Write out exactly the first lines of the listing, ending on the line that contains "Given: Click 详情 link under 存储运行状况".

__Dataset records__.
◇ ◇ ◇

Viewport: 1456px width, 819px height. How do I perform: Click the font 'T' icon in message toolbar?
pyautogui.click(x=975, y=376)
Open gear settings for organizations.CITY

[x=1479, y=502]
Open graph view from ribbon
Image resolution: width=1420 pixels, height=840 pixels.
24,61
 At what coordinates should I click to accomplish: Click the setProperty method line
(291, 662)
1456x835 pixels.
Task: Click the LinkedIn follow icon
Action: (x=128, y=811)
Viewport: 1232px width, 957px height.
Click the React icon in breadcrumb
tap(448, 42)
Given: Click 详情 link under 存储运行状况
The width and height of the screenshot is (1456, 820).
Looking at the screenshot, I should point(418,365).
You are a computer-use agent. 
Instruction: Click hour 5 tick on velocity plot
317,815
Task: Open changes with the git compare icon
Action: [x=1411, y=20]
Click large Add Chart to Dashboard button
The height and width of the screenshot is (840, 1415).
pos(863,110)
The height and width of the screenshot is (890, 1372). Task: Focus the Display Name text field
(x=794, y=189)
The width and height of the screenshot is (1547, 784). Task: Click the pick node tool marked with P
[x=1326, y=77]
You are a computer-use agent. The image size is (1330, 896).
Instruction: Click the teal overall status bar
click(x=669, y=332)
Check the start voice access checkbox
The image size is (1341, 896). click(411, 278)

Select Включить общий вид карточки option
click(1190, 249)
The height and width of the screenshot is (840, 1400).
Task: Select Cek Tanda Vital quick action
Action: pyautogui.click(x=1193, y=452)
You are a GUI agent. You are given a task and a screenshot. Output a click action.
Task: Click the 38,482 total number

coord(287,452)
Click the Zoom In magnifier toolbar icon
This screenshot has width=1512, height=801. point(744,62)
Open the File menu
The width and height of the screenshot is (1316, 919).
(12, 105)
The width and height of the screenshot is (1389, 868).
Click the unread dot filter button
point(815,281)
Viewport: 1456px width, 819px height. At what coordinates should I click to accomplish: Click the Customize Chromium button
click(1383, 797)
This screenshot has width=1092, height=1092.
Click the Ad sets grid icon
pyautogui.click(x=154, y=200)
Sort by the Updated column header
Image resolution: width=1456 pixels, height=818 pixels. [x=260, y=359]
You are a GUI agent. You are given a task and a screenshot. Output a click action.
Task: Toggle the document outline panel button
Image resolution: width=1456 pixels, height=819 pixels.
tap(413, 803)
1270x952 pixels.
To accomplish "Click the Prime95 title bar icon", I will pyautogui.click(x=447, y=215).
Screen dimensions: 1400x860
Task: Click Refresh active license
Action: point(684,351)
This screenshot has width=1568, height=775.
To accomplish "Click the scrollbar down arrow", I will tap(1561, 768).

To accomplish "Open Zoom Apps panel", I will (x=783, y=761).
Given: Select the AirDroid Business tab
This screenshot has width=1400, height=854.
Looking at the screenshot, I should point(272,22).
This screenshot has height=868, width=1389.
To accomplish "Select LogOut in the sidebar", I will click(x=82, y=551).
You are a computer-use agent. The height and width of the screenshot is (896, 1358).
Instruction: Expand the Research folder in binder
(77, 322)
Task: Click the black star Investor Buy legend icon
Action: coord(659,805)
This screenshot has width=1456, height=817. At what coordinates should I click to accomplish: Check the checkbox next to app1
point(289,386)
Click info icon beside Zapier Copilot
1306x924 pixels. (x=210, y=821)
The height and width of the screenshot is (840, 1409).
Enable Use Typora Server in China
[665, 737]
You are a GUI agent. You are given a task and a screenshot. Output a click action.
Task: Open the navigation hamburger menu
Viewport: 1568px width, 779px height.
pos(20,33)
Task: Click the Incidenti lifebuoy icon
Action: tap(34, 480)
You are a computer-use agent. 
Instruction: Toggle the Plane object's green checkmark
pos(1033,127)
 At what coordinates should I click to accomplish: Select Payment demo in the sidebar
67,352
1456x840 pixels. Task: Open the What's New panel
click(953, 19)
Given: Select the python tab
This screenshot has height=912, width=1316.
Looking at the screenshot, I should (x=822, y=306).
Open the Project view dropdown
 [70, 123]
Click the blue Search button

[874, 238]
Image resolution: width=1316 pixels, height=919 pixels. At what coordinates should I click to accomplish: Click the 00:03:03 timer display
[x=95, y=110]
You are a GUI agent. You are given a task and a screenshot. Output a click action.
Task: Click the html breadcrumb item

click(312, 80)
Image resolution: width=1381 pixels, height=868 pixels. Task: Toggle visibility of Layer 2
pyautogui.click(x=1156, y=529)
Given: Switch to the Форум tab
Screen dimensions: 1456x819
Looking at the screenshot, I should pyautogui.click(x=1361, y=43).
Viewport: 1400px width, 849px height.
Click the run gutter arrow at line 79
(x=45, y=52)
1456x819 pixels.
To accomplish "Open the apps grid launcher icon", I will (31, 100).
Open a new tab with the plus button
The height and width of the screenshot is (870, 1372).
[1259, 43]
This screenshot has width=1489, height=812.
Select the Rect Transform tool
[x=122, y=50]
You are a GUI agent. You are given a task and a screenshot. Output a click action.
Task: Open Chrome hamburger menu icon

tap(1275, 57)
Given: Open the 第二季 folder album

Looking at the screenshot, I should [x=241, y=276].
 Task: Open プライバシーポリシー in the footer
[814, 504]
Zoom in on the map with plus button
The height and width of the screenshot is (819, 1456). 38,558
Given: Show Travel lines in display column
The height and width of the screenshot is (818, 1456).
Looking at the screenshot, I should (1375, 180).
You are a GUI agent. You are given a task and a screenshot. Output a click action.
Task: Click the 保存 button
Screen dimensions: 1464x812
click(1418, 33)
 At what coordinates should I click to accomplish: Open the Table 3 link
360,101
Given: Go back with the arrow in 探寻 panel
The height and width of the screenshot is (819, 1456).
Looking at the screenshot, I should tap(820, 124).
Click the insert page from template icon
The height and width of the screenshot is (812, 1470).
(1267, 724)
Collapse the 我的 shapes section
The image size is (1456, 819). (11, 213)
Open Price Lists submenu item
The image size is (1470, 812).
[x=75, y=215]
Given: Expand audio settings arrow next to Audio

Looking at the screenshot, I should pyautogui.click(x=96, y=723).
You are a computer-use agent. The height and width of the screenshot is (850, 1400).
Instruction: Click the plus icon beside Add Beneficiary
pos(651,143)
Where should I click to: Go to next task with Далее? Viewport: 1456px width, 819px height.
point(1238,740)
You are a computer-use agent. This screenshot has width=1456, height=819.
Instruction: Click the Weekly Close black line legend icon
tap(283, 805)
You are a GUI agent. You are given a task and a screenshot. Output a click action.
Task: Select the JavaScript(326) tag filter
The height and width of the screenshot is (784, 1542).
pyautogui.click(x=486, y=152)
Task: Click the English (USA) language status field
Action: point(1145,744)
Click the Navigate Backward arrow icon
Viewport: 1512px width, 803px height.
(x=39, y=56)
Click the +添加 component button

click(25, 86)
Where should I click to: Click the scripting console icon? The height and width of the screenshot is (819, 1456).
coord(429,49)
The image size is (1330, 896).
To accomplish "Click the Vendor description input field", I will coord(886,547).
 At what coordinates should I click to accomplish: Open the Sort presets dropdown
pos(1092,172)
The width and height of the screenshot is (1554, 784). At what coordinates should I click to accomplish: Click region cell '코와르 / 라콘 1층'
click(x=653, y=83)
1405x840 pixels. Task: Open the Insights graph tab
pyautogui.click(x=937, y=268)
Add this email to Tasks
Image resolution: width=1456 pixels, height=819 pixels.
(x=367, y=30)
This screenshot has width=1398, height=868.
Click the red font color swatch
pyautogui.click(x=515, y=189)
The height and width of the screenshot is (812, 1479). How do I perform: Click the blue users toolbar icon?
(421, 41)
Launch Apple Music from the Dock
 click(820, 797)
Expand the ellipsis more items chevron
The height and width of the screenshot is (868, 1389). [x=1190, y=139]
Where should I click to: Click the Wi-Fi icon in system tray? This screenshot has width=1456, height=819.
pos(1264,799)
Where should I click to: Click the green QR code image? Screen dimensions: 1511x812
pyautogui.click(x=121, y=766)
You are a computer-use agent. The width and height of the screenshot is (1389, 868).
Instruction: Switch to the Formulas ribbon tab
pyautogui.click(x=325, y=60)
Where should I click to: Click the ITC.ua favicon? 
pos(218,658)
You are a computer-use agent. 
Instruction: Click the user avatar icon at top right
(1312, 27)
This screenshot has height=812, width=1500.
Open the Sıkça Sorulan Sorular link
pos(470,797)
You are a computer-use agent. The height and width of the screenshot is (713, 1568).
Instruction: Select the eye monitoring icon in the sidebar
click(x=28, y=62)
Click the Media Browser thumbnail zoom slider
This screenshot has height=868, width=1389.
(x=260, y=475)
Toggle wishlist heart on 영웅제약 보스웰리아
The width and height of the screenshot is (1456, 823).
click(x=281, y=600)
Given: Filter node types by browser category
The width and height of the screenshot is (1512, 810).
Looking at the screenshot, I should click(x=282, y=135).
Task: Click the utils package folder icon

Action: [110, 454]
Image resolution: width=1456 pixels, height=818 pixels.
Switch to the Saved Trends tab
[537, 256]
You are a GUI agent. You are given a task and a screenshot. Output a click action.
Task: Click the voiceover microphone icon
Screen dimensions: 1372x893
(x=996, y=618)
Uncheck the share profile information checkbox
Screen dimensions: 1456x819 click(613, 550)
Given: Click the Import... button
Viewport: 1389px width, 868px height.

◇ ◇ ◇

__Task output__.
Viewport: 1456px width, 819px height. How do I perform: Click the font 'T' icon in message toolbar?
pyautogui.click(x=975, y=376)
Open gear settings for organizations.CITY

[x=1479, y=502]
Open graph view from ribbon
Image resolution: width=1420 pixels, height=840 pixels.
24,61
 At what coordinates should I click to accomplish: Click the setProperty method line
(291, 662)
1456x835 pixels.
Task: Click the LinkedIn follow icon
Action: (x=128, y=811)
Viewport: 1232px width, 957px height.
Click the React icon in breadcrumb
tap(448, 42)
Given: Click 详情 link under 存储运行状况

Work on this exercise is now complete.